■ **Action item**: An exact copy of every record, with no pictures, please.

Segment Start: Records provided

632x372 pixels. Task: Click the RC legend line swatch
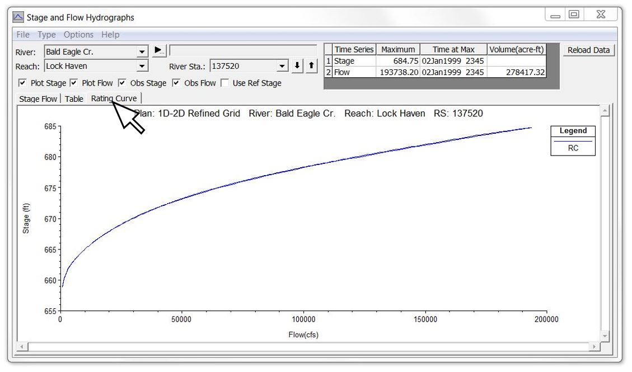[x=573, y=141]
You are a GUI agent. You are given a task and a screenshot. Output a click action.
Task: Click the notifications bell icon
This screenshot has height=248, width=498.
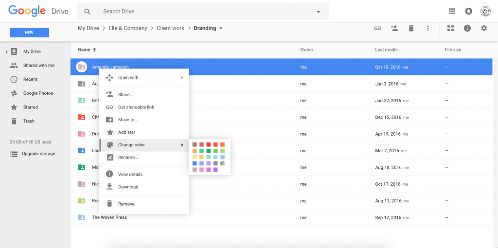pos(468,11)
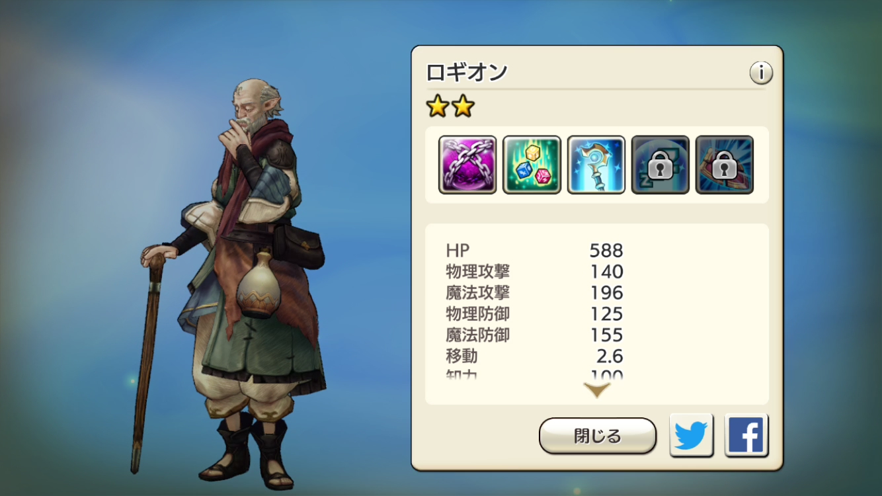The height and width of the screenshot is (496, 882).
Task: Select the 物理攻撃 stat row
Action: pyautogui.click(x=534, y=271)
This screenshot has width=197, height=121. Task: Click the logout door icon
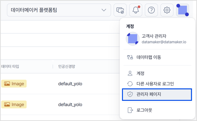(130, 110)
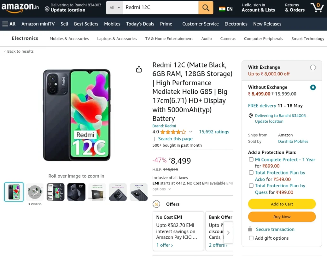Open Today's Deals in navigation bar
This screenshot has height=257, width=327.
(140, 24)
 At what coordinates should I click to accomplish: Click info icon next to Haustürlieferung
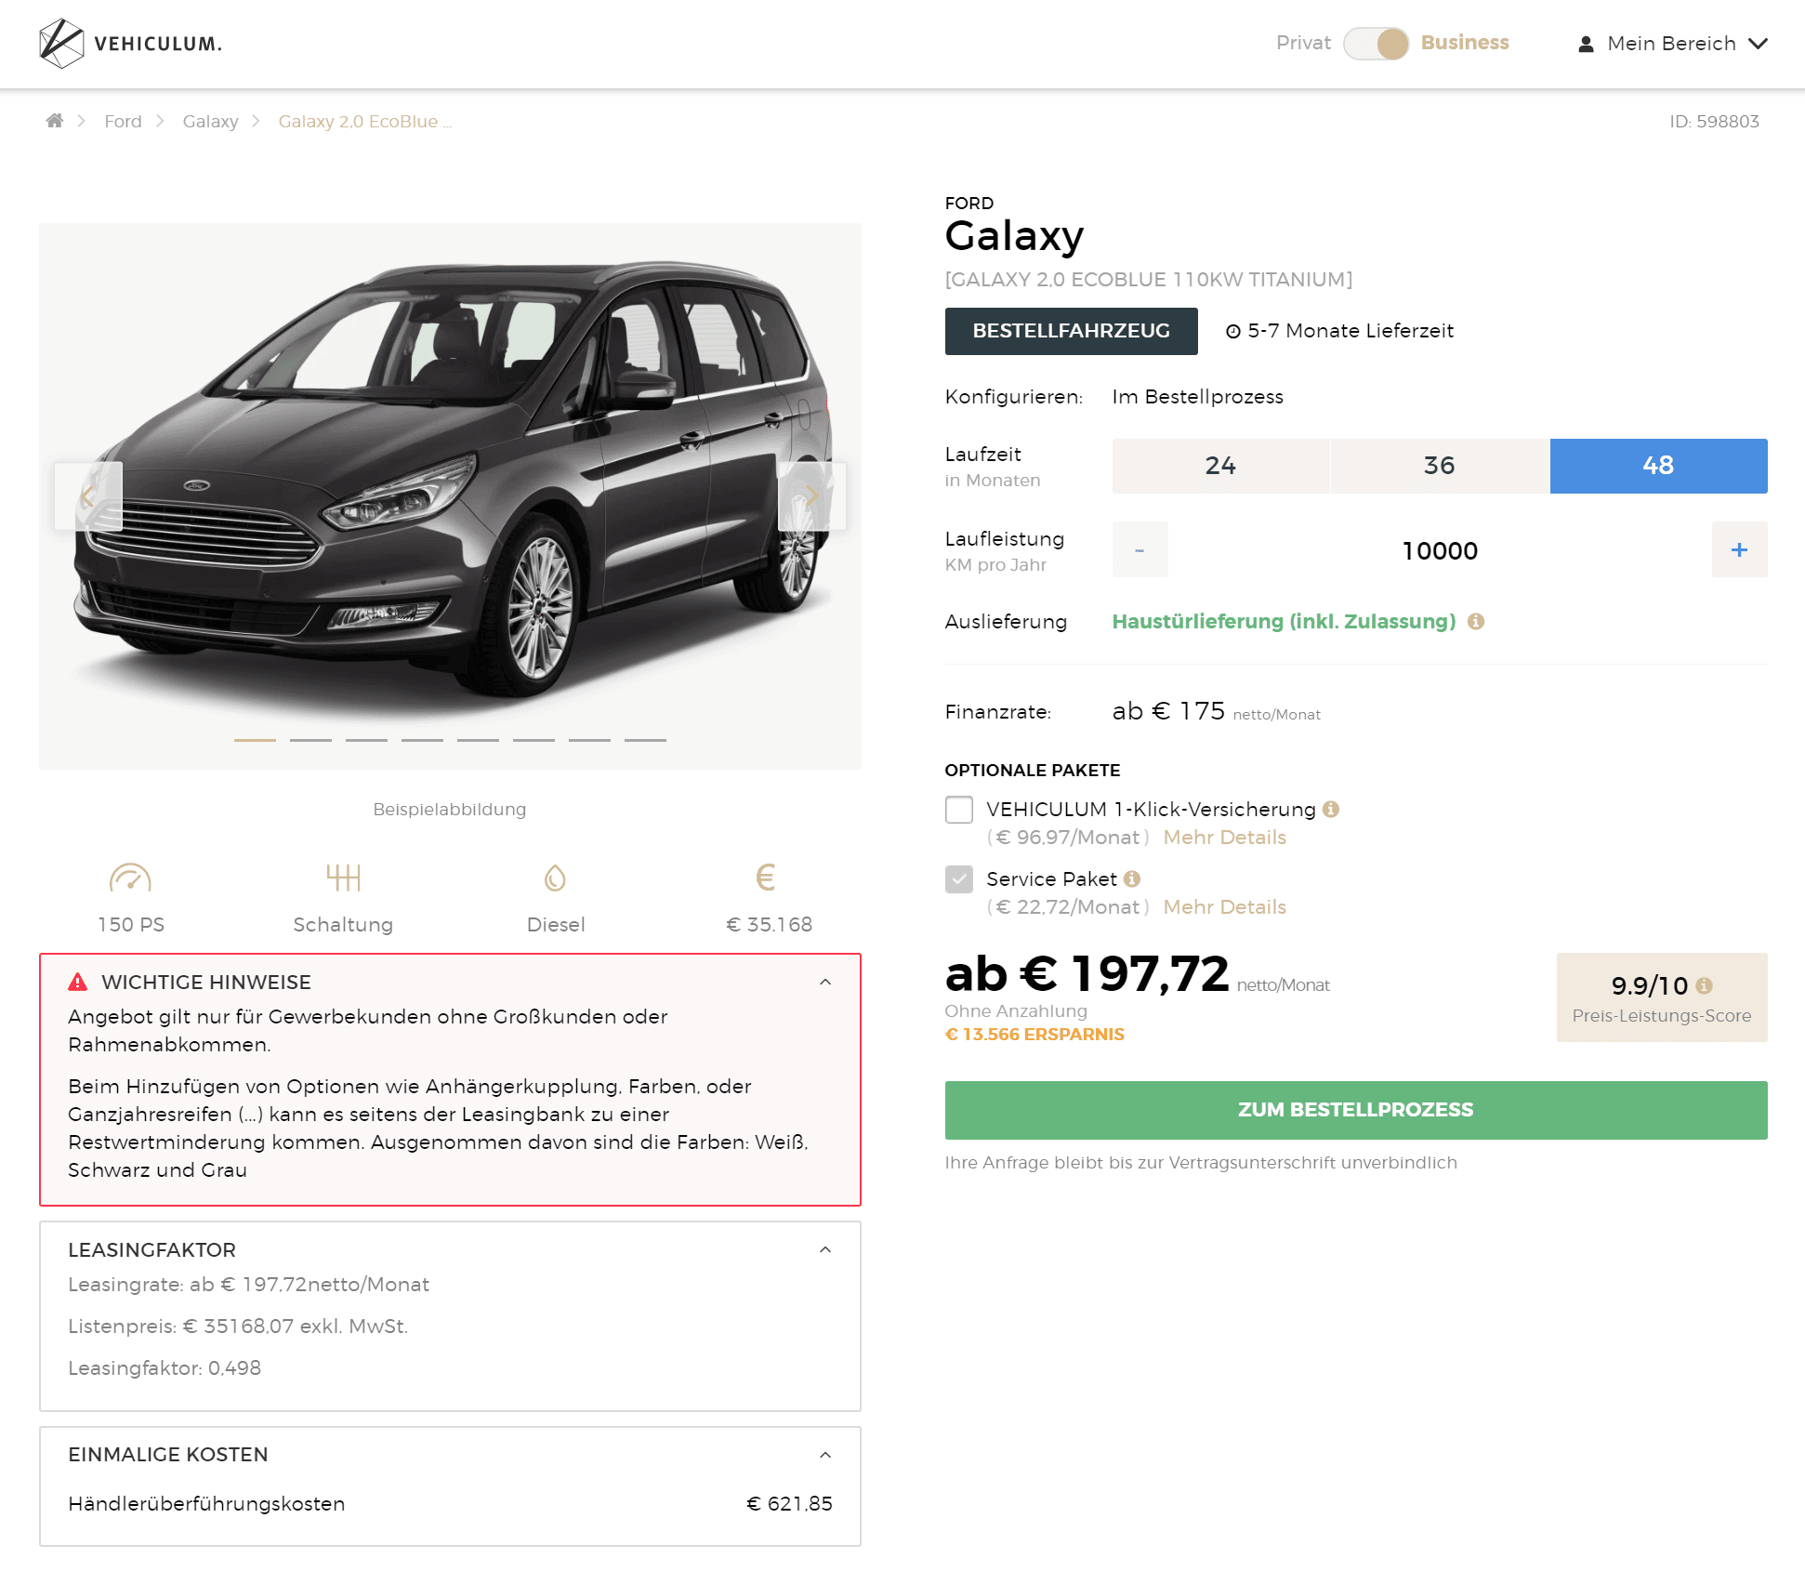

Segment End: Records provided

■ **Task solution**:
632x372 pixels. Task: Click the RC legend line swatch
[x=573, y=141]
You are a GUI agent. You are given a task and a screenshot. Output a click action.
Task: Click the notifications bell icon
This screenshot has height=248, width=498.
pos(468,11)
The height and width of the screenshot is (496, 882).
Task: Select the 物理攻撃 stat row
Action: pyautogui.click(x=534, y=271)
This screenshot has width=197, height=121. Task: Click the logout door icon
(130, 110)
Open Today's Deals in navigation bar
This screenshot has height=257, width=327.
(140, 24)
 At what coordinates should I click to accomplish: Click info icon next to Haustürlieferung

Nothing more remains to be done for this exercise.